SB: Well, I used to stay at Morrison, I am telling you where I used to stay (laughter). At Morrison, they had rooms in the bottom in the basement, and you could go off and stay over there until 10:00 and then you came back to work, and then you didn’t leave until about 6:00, after dinner.

AC: All right. Just a couple of more questions. What things have changed over the years?

MH: Oh man!

AC: Mike, I know you had a story you were telling us yesterday about the milk and the bread.

MH: Yeah (laughter). Well, like you know as I say, back in the late ’50s Maryland was known for snow on the ground over to about April. And I mean we had some large snowstorms. Maybe about anywhere from 20 inches maybe, to 30 inches of snow. And the bread man could not get on the campus. We didn’t have the snow removal equipment then like they do now. A lot of stuff was done by hand. We didn’t have that many ground crew at that time. So when the bread man would come I would take a sled. I knew what time he came. I would take a sled and go out there to the main gate out there, at Taylor Avenue there, and wait there until he come there. And I would put the racks of bread on there and bring it right over through the snow here to Newcomb, which is the building behind here, in the basement, and over to the main storeroom. Same way with the milkman.

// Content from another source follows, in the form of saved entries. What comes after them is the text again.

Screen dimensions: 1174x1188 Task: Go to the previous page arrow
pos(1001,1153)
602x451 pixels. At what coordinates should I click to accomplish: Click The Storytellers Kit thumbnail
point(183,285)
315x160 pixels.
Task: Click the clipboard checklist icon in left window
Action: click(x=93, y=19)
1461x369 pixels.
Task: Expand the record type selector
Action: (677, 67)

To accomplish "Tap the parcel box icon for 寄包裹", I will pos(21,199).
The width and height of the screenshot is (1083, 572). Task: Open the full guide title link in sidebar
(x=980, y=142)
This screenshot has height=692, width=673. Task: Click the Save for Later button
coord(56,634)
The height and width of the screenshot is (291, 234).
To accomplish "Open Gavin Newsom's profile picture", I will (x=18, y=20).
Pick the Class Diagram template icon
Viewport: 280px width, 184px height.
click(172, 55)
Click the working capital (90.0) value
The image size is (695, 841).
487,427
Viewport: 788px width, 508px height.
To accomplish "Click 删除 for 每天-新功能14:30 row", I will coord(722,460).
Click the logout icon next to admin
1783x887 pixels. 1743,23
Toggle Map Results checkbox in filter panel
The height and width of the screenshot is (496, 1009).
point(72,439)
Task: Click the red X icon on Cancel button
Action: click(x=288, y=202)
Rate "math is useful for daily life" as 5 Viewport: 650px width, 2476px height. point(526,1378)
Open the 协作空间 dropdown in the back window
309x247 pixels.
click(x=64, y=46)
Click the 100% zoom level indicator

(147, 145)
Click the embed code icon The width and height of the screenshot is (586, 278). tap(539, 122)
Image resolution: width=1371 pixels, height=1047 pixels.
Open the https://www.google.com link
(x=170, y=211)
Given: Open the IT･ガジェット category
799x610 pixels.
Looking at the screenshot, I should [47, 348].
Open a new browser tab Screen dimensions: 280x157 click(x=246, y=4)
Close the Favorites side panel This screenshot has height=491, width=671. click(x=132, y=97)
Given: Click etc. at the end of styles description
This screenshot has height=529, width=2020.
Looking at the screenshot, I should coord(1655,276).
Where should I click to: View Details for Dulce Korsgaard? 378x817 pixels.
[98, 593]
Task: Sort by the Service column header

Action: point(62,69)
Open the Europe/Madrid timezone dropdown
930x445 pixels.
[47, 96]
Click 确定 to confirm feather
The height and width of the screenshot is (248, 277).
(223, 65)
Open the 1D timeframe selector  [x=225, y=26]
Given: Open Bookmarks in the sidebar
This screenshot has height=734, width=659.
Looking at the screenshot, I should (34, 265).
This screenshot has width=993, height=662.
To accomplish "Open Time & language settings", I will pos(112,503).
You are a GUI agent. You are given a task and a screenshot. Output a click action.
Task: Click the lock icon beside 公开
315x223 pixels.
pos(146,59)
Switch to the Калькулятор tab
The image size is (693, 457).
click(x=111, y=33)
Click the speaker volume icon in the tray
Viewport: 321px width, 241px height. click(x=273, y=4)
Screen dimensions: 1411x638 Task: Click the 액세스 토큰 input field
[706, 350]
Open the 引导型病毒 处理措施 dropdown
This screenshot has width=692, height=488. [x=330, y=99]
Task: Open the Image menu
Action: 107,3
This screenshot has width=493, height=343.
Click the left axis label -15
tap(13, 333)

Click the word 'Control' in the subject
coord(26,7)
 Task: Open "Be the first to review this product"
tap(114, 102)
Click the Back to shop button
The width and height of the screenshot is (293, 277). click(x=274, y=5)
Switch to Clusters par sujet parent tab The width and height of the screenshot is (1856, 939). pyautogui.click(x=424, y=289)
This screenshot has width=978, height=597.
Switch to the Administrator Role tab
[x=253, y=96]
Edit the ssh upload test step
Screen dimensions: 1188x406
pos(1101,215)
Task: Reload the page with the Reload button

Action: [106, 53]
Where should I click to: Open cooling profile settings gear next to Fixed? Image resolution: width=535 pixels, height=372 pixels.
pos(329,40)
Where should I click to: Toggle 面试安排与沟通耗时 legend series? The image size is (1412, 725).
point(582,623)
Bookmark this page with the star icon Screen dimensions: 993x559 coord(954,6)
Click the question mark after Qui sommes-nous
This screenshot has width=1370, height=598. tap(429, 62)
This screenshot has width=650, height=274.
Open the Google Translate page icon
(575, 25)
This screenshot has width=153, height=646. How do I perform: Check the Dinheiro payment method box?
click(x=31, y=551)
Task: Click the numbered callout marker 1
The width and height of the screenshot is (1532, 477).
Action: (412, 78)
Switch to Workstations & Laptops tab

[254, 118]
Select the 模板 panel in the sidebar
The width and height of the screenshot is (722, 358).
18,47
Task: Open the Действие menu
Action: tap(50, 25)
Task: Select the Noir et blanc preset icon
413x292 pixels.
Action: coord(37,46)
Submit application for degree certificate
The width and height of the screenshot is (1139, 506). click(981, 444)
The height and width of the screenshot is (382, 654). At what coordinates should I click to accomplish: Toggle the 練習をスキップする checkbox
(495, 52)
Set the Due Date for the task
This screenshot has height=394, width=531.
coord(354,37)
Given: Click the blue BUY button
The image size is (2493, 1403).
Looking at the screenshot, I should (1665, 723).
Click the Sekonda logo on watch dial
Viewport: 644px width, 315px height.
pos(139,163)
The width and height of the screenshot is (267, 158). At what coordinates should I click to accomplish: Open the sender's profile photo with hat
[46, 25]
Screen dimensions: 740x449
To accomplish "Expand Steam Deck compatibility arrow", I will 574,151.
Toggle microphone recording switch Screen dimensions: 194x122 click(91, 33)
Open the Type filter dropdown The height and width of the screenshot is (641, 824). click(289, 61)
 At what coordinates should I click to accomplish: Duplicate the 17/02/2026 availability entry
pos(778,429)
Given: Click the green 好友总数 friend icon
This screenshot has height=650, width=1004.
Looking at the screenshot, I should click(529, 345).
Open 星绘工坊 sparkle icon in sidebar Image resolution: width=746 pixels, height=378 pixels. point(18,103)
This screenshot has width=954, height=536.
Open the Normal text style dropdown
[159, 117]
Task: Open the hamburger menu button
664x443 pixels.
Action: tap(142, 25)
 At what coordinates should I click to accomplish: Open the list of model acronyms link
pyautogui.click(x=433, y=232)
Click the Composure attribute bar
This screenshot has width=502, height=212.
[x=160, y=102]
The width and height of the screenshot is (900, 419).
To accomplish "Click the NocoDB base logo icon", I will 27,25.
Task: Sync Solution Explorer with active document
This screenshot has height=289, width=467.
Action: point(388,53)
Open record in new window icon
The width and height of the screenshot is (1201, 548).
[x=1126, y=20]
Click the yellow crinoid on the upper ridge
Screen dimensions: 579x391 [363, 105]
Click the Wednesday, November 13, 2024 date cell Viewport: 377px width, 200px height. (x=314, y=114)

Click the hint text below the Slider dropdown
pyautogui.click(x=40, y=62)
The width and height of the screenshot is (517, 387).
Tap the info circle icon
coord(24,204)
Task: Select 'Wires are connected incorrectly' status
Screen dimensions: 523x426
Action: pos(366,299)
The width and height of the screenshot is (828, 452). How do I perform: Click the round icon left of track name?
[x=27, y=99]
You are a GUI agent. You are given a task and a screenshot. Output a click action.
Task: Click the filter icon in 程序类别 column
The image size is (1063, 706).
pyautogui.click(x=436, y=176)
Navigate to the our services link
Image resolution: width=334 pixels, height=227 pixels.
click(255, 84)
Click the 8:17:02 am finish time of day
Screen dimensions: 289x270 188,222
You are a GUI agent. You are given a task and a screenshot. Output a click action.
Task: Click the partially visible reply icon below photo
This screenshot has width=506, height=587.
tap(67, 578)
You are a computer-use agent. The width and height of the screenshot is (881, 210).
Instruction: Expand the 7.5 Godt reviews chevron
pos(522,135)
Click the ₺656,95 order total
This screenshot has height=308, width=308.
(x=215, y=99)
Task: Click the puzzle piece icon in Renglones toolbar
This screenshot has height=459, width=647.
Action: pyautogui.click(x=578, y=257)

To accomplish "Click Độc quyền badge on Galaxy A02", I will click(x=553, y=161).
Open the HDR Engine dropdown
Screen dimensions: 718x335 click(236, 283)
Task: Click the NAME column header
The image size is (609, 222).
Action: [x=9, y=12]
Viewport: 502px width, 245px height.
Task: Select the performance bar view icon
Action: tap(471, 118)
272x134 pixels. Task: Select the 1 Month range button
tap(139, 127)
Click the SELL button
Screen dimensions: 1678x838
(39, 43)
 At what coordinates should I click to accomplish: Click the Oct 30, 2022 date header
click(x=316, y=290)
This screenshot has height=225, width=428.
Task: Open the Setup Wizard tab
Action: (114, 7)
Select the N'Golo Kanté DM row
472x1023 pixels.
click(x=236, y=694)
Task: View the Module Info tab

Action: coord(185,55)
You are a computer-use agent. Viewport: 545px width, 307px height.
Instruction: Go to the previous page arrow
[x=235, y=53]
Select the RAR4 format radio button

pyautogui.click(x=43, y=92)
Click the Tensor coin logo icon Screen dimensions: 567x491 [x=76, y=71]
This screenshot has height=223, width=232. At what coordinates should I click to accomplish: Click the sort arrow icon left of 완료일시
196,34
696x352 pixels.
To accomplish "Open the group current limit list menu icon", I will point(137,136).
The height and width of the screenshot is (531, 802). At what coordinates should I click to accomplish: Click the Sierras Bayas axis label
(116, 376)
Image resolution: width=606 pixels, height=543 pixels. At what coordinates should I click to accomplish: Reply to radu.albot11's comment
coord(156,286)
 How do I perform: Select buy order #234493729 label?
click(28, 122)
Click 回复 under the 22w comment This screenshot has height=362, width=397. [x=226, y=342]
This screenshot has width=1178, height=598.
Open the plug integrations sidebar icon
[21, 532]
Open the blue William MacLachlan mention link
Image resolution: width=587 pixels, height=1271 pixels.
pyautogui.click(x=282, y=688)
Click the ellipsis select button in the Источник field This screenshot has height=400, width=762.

AC: How many trips did you have to make back and forth?

MH: Let me see – I made about four trips.

SB: (Laughs).

AC: You got your exercise!

MH: Yes I did! I have another story to tell you, too. Okay, there was a science teacher here named Doc Johnson. We called him Doc. I don’t know where that name come from. Somebody told me how he got his name, but he was really good. I learned a lot from him, too, because I used to work, like I say, after school a lot of times. If he had some work to be done I would do it. But we used to have pianos up here in Newcomb on the top floor. We had piano rooms up there. We had grand pianos. We had a freight elevator, and it ran by rope. I used to put them big grand pianos on that elevator. I didn’t have no gloves on. I would take that grand piano right down to the bottom floor there, or even up. It would take me almost a whole hour to pull that grand piano up and down on that freight elevator.

AC: You were strong!

SB: (Laughs)

MH: Yes I was, because I lived out in the country when I was living at home, going to elementary school, we didn’t have running water, we didn’t have, like, furnaces, and stuff like that. We would go to the woods every week and cut wood, logs, down and you brought them back to the wood pile. That was the thing you had to do after school. When you got out of school the first thing you did was change your clothes. You checked the front porch to see if there was enough wood there for the week. If there wasn’t you know you had to put your gear on. If it was cold, snowing, you had to go out there in the woods, cut these logs down, drag them up to the wood pile. And my stepfather would have a rule, “I want to see the wood pile on the front porch, I want to see it over the living room window before dark, and then you can quit and come in and get ready to eat.”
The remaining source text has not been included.